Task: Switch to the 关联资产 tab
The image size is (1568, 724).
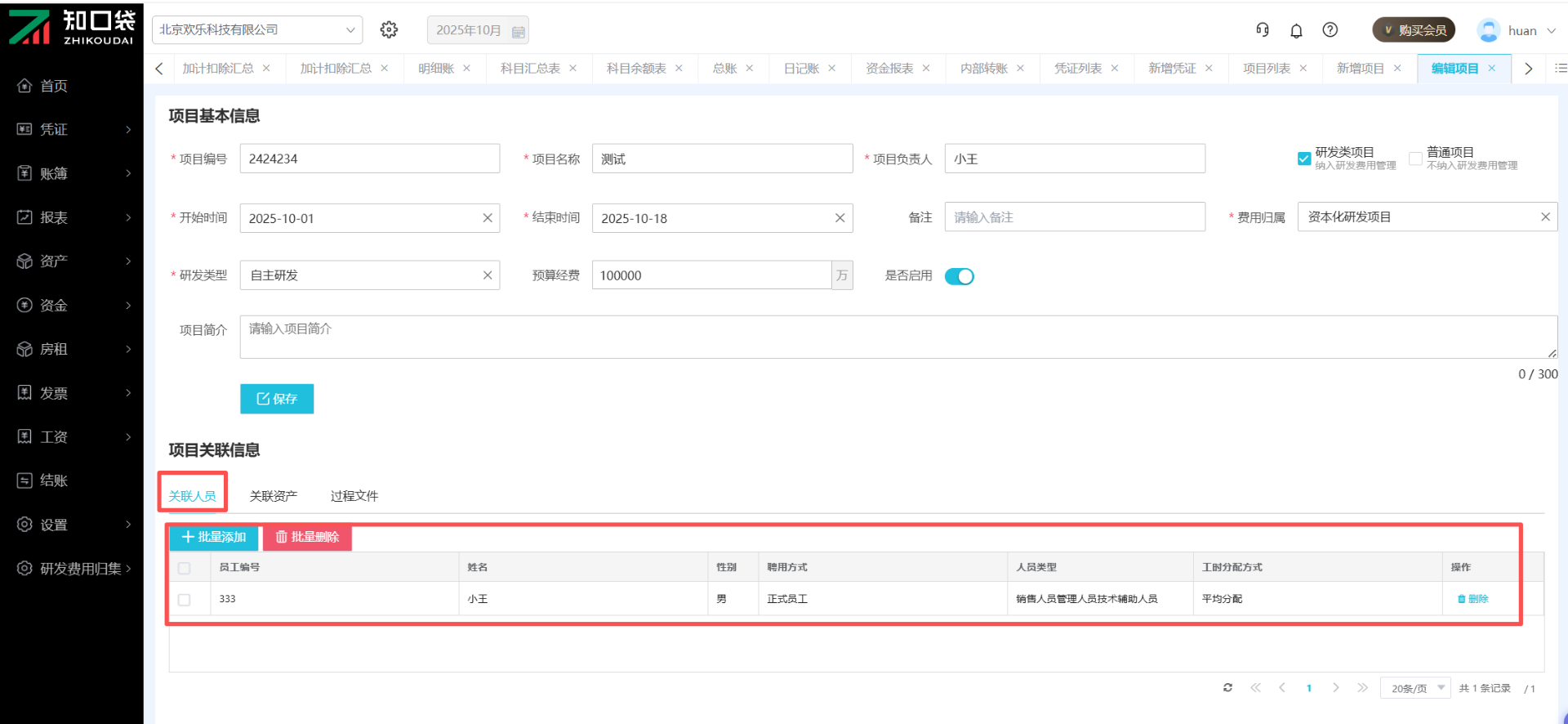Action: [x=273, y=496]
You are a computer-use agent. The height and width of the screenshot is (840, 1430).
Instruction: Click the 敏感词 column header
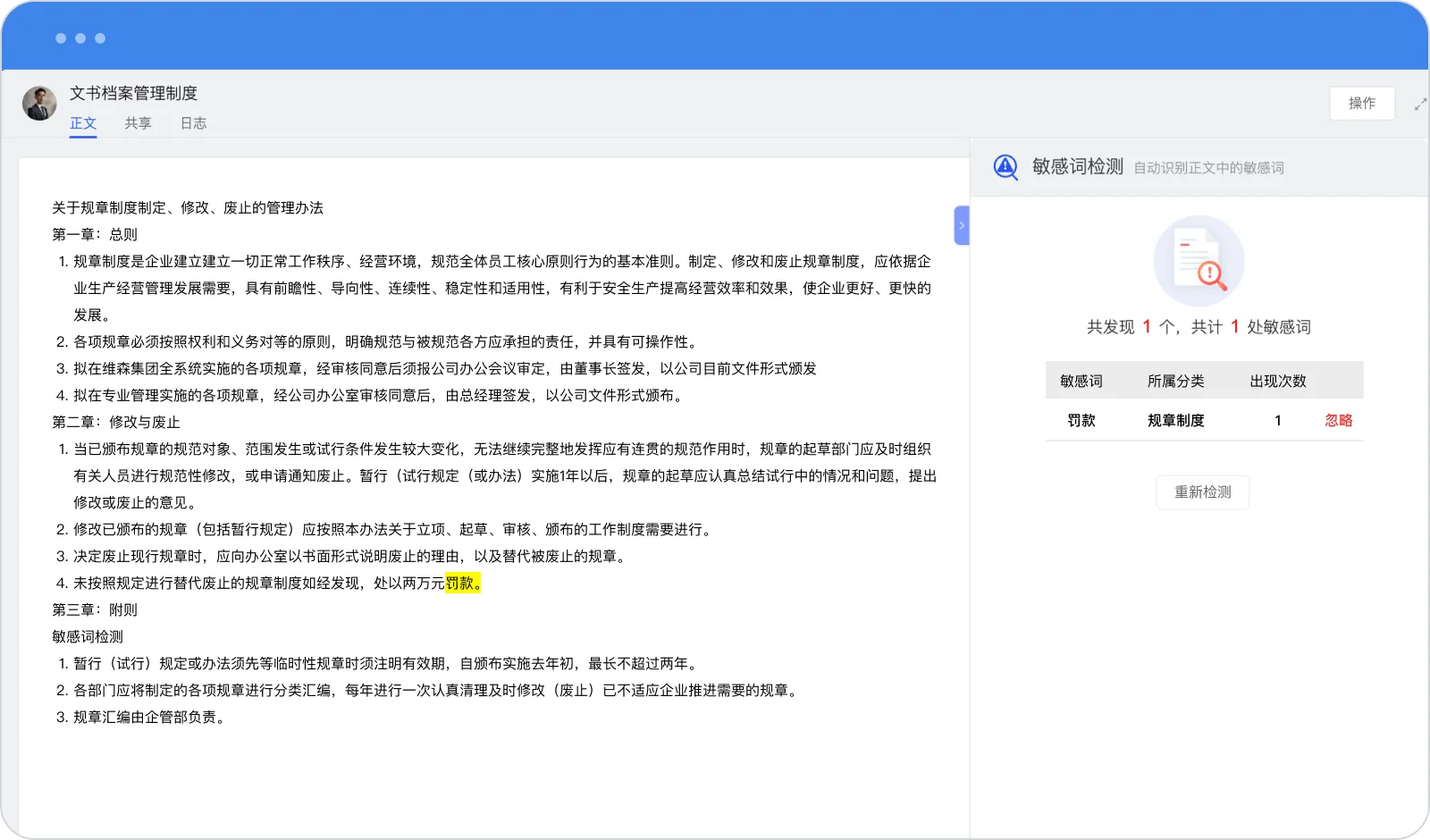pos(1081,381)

Requirement:
An exact copy is required of the lines from the one holding "You are a computer-use" to the end of the entries above, both included; no pictures belong in it.

Answer for this exercise:
You are a computer-use agent. The height and width of the screenshot is (840, 1430).
Instruction: Click the 敏感词 column header
pos(1081,381)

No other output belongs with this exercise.